Saved entries
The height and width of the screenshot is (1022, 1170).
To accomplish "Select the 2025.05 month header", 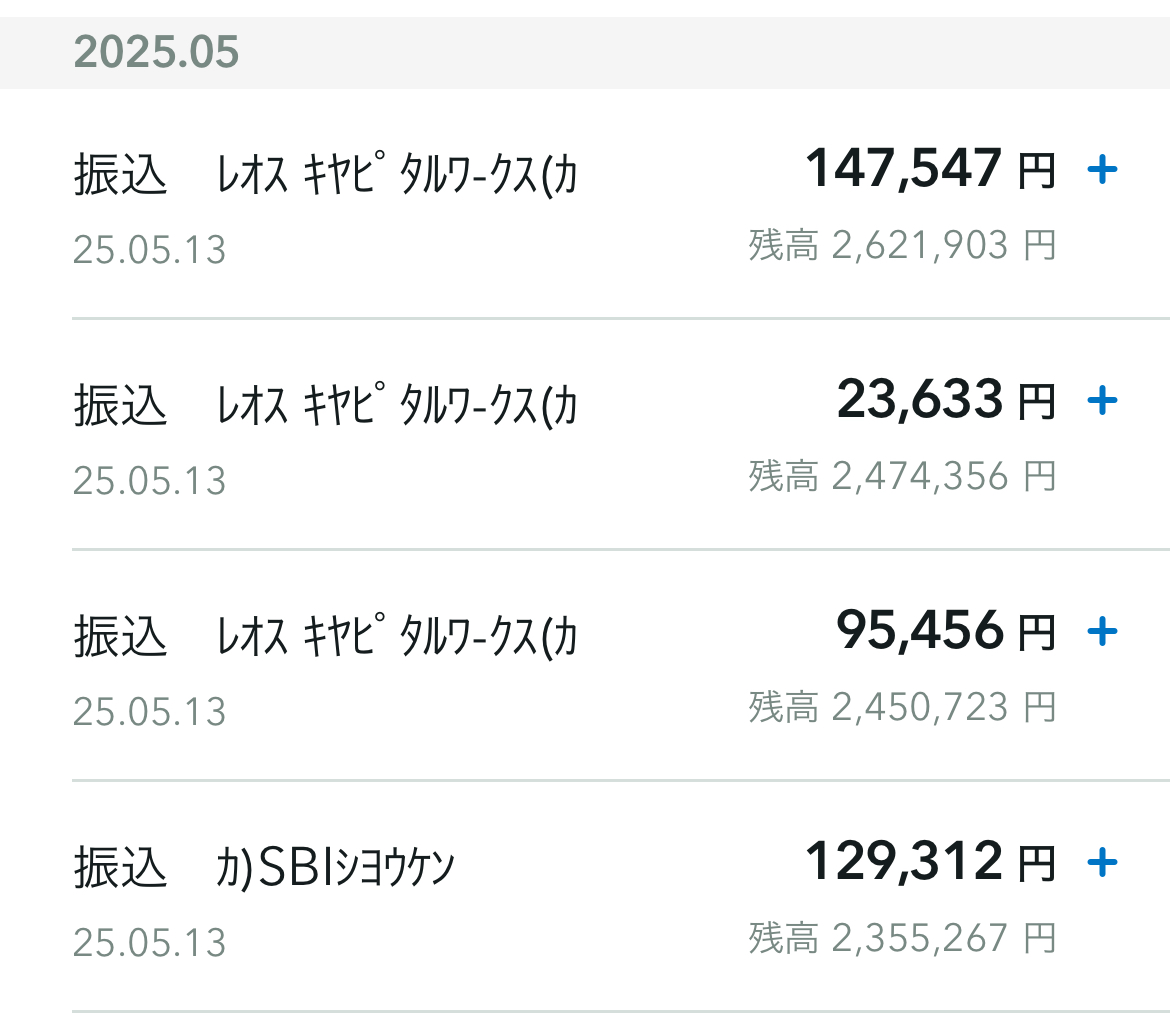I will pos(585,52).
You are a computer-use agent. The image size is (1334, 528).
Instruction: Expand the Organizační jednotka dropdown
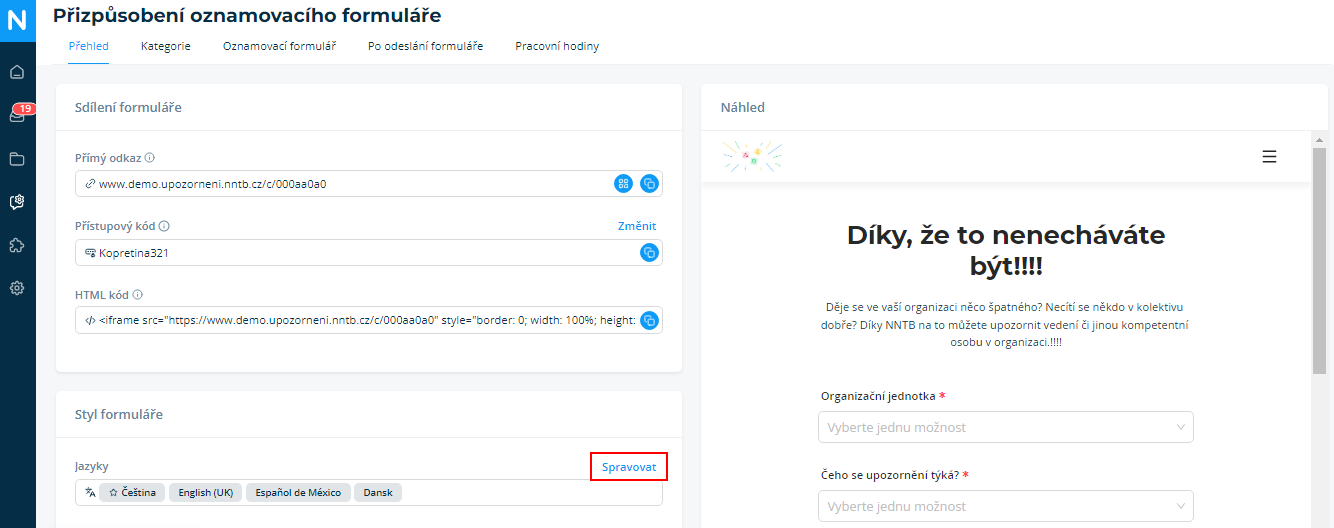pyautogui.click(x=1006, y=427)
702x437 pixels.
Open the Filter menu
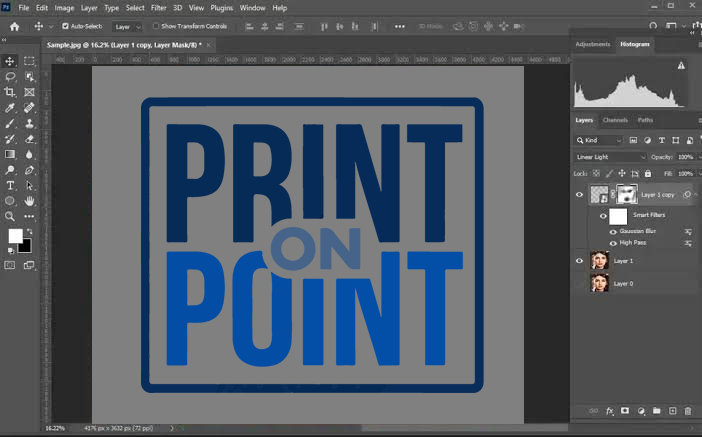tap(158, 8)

WHAT YOU WILL DO:
Please copy the lines above, starting at the one that holds "Instruction: Expand the" and stopping after the last line, exactly as they appear and minus the pictures.

YOUR SOLUTION:
Instruction: Expand the Organizační jednotka dropdown
pyautogui.click(x=1006, y=427)
702x437 pixels.
Open the Filter menu
tap(158, 8)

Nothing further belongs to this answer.